Your assignment
Your output should repeat each record below with no differences.
START Records shown
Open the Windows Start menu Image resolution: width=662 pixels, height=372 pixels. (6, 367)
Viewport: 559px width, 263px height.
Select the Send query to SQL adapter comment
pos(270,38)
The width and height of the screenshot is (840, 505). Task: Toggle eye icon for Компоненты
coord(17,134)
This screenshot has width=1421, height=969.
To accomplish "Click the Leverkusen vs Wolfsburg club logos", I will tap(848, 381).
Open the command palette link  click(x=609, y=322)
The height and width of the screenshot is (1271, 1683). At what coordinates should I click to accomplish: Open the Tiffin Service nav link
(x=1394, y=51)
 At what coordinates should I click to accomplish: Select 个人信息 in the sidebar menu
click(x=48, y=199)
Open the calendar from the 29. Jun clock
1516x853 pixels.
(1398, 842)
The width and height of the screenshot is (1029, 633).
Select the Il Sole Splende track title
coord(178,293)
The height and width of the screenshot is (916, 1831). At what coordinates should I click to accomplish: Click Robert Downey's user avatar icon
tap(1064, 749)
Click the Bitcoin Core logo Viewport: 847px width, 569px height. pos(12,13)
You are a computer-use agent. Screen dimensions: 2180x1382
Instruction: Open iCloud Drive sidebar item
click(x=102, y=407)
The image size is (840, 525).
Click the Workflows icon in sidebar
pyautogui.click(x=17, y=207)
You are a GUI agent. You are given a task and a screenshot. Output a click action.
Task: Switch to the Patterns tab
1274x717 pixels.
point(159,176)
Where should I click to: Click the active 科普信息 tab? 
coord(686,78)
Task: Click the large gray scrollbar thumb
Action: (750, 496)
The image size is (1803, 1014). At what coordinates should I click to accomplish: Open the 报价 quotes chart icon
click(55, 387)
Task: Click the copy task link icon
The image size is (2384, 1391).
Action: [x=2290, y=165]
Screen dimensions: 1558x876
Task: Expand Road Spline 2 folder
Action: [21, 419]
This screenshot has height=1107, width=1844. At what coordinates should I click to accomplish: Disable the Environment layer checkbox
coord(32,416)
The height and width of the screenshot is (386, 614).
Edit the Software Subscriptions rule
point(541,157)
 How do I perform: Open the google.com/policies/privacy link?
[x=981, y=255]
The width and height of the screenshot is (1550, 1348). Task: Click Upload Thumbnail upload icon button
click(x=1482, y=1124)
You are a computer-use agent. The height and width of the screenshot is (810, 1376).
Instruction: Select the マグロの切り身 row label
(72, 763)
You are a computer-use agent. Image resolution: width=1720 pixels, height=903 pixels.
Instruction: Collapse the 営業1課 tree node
END Records shown
Answer section
Open the Windows Start menu Image resolution: width=662 pixels, height=372 pixels. (6, 367)
Viewport: 559px width, 263px height.
Select the Send query to SQL adapter comment
pos(270,38)
The width and height of the screenshot is (840, 505). Task: Toggle eye icon for Компоненты
coord(17,134)
This screenshot has width=1421, height=969.
To accomplish "Click the Leverkusen vs Wolfsburg club logos", I will tap(848, 381).
Open the command palette link  click(x=609, y=322)
The height and width of the screenshot is (1271, 1683). At what coordinates should I click to accomplish: Open the Tiffin Service nav link
(x=1394, y=51)
 At what coordinates should I click to accomplish: Select 个人信息 in the sidebar menu
click(x=48, y=199)
Open the calendar from the 29. Jun clock
1516x853 pixels.
(1398, 842)
The width and height of the screenshot is (1029, 633).
Select the Il Sole Splende track title
coord(178,293)
The height and width of the screenshot is (916, 1831). At what coordinates should I click to accomplish: Click Robert Downey's user avatar icon
tap(1064, 749)
Click the Bitcoin Core logo Viewport: 847px width, 569px height. pos(12,13)
You are a computer-use agent. Screen dimensions: 2180x1382
Instruction: Open iCloud Drive sidebar item
click(x=102, y=407)
The image size is (840, 525).
Click the Workflows icon in sidebar
pyautogui.click(x=17, y=207)
You are a GUI agent. You are given a task and a screenshot. Output a click action.
Task: Switch to the Patterns tab
1274x717 pixels.
point(159,176)
Where should I click to: Click the active 科普信息 tab? 
coord(686,78)
Task: Click the large gray scrollbar thumb
Action: (750, 496)
The image size is (1803, 1014). At what coordinates should I click to accomplish: Open the 报价 quotes chart icon
click(55, 387)
Task: Click the copy task link icon
The image size is (2384, 1391).
Action: [x=2290, y=165]
Screen dimensions: 1558x876
Task: Expand Road Spline 2 folder
Action: [21, 419]
This screenshot has height=1107, width=1844. At what coordinates should I click to accomplish: Disable the Environment layer checkbox
coord(32,416)
The height and width of the screenshot is (386, 614).
Edit the Software Subscriptions rule
point(541,157)
 How do I perform: Open the google.com/policies/privacy link?
[x=981, y=255]
The width and height of the screenshot is (1550, 1348). Task: Click Upload Thumbnail upload icon button
click(x=1482, y=1124)
You are a computer-use agent. The height and width of the screenshot is (810, 1376).
Instruction: Select the マグロの切り身 row label
(72, 763)
You are a computer-use agent. Image resolution: width=1720 pixels, height=903 pixels.
Instruction: Collapse the 営業1課 tree node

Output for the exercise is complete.